▶ [Exercise aim]: Please copy the entries below word for word, leaving the pictures out of your copy.

▶ [Extracted data]:
------------------------

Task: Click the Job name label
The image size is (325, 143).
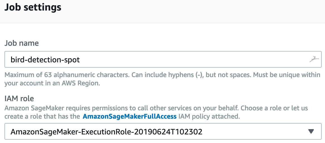Action: click(x=21, y=43)
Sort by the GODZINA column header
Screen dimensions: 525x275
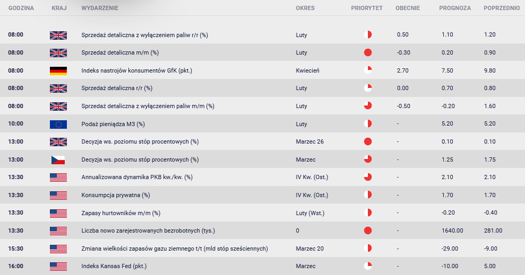21,8
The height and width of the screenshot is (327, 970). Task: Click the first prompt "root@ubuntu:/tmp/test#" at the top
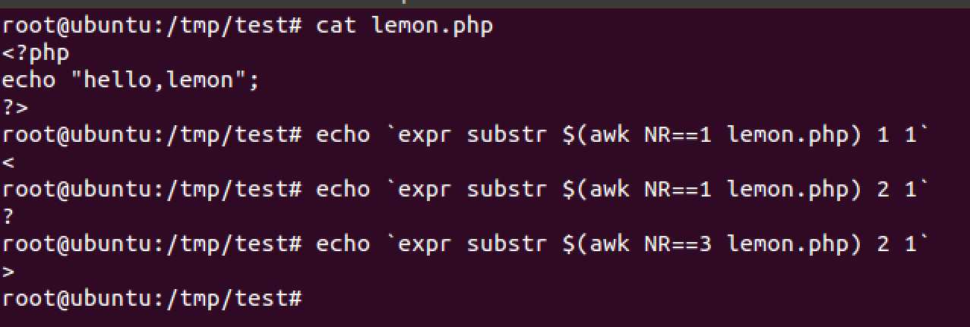152,25
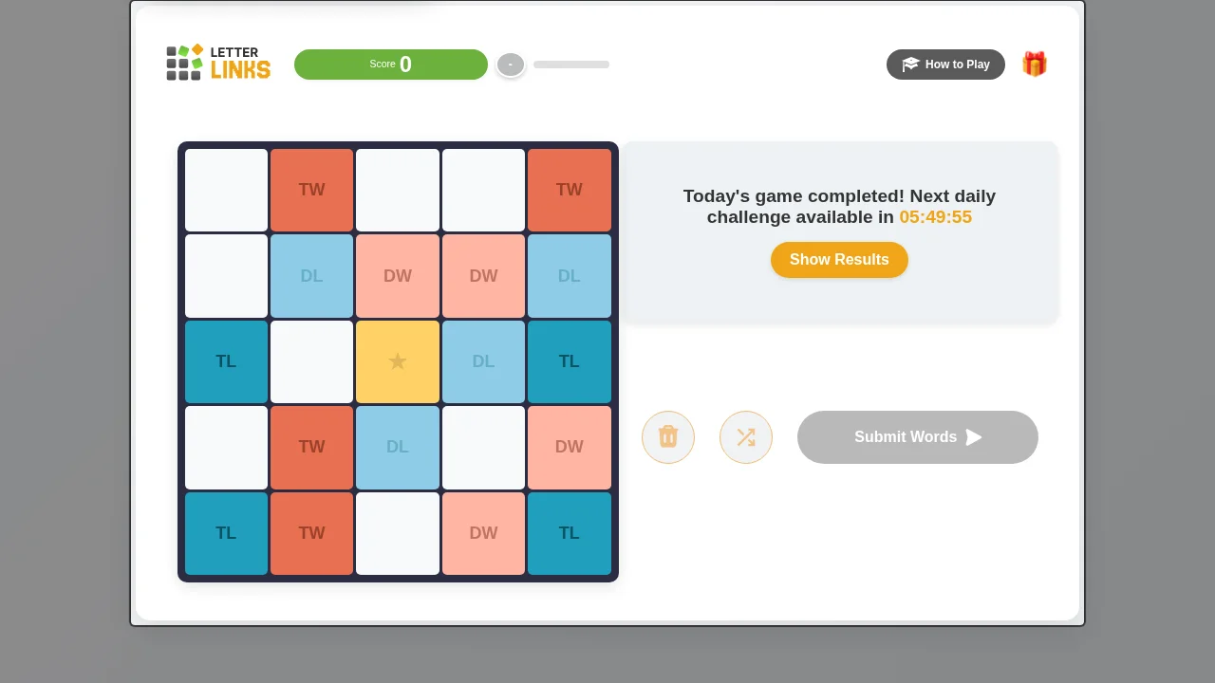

------------------------

▶ [Exercise solution]:
Task: Click the Job name label
The image size is (325, 143).
Action: click(x=21, y=43)
Sort by the GODZINA column header
Screen dimensions: 525x275
21,8
The height and width of the screenshot is (327, 970). Task: Click the first prompt "root@ubuntu:/tmp/test#" at the top
152,25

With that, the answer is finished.